## TEXT PROVIDED
= = = = = = =
"On some days I'd walk through the hospital for four or five hours," he says. "I'm sure that helped. I was never in much pain; I suppose it was more of a severe discomfort. Every once in a while I thought about it, death. You're never completely free of those kinds of thoughts. But when this happened, after I left the hospital I'd take my mind off it by adjusting the timing on my car, or pulling out a spark plug and putting it back in, or going down to Joe Julian's Fish and Tackle store in Atlantic Highlands, getting a lure, a rod and a boat and then doing what I love to do—fish."
Kunkel's therapy included 28 radiation treatments from October through Christmas Eve. He lost 12 pounds but kept his hair. Through it all "the single strongest factor in my life was my wife," he says. Maxine, a biology teacher at Middletown North High, drove the 100-mile round trip to the NYU Medical Center each evening during his convalescence. "We were frightened, but we had confidence in the doctors," she says.
"Since this happened, I've become a weekend doctor," says Kunkel. "Twenty-five years ago, this disease had a 100 percent termination rate. Now, it's 27 percent. I talk to other patients every week. The message I want to deliver is hope."
By the time exhibition games began this spring, Kunkel was ready to go back to work. "At first," he says, "the players didn't know if they should look at me, say hello, or what. But when that bell rang on Opening Day, everybody was a professional. Nobody's babying me now."
Although Kunkel is a former major league pitcher—he was 6-6 with Kansas City and New York from 1961 through '63—it was his wife who urged him to become an umpire. "It had never even crossed my mind," he says. "But my playing days were over, I could see that. Eddie Robinson was assistant general manager with Houston then, and he offered me a minor league managing job. But in the waiting period, three big league managers were fired. That wasn't enough security for me." Then my wife asked me, why not umpire? I laughed at her at first."
= = = = = = =
## MATERIAL PROVIDED
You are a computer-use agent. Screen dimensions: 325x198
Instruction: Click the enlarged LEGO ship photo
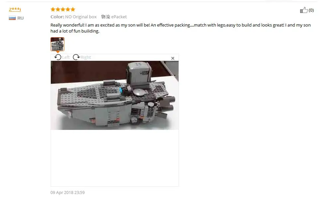tap(115, 95)
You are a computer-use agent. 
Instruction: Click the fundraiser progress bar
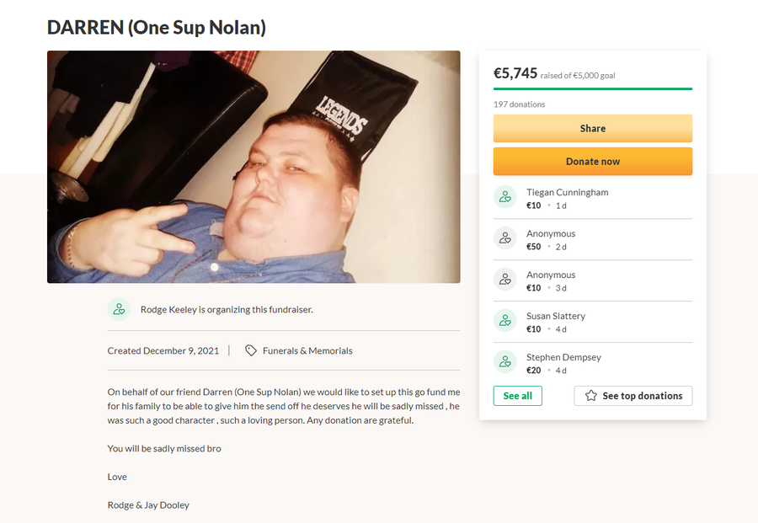click(x=593, y=88)
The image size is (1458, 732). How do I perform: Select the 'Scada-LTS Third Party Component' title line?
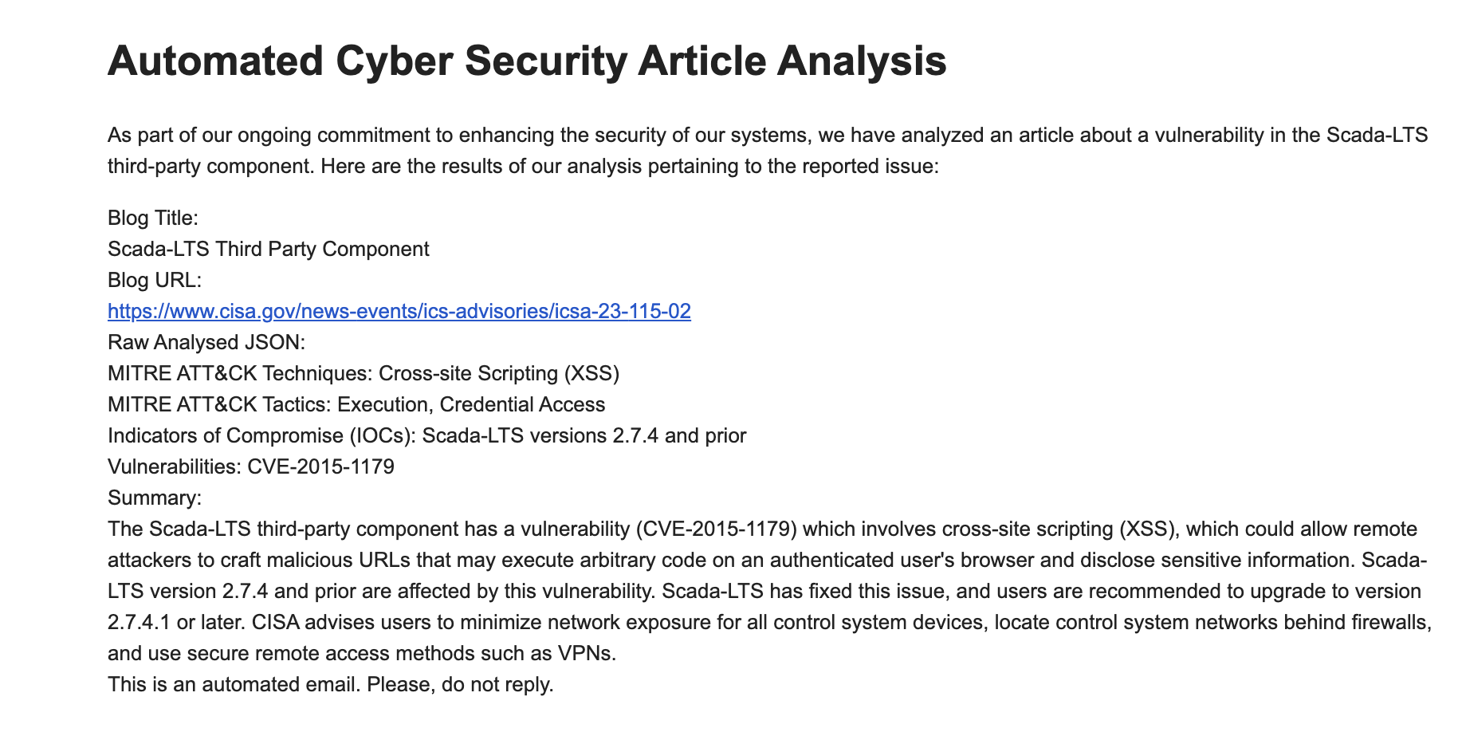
= = = = = = =
## YOUR ASSIGNMENT
Pick up the article on Kunkel, the umpire who returned to work after cancer treatment, and carry it forward from its last sentence.

## TASK ANSWER
It took only three years of work in the Florida State and Southern leagues before Kunkel was back in the majors, in 1968. In the 14 years since, he has built a solid reputation. "Hard worker, hard in every phase of it," says Vic Voltaggio. "Devoted, not just to the job but to the game," says John Shulock.
Baseball men don't gush over Kunkel's command of the strike zone, but no one disparages it, either. In the American League, the best at calling balls and strikes are Steve Palermo and Ken Kaiser, followed by Marty Springstead and Bill Haller, according to players who prefer to remain anonymous and to Elrod Hendricks, the Orioles' bullpen coach and former catcher.
"I respect Kunkel because it's obvious he cares about what he does," says Hendricks. "The best umpires in this league are Palermo and Kaiser. But they can overly dominate. Kunkel you don't see."
The rain-delayed game was postponed, but the next night was sweet and clear and the scorecard read: "HP Kunkel, 1B Cooney, 2B Voltaggio, 3B Shulock." Frank Tanana of the Rangers threw a neat four-hitter. Time of game, 2:02, including a fifth-inning pitching change by Manager Earl Weaver, the only time he and Kunkel so much as made eye contact.
"Tanana moved that fastball in and out, then dropped the curve over any time he wanted," said a lamenting Weaver. "Reminded me of Cuellar."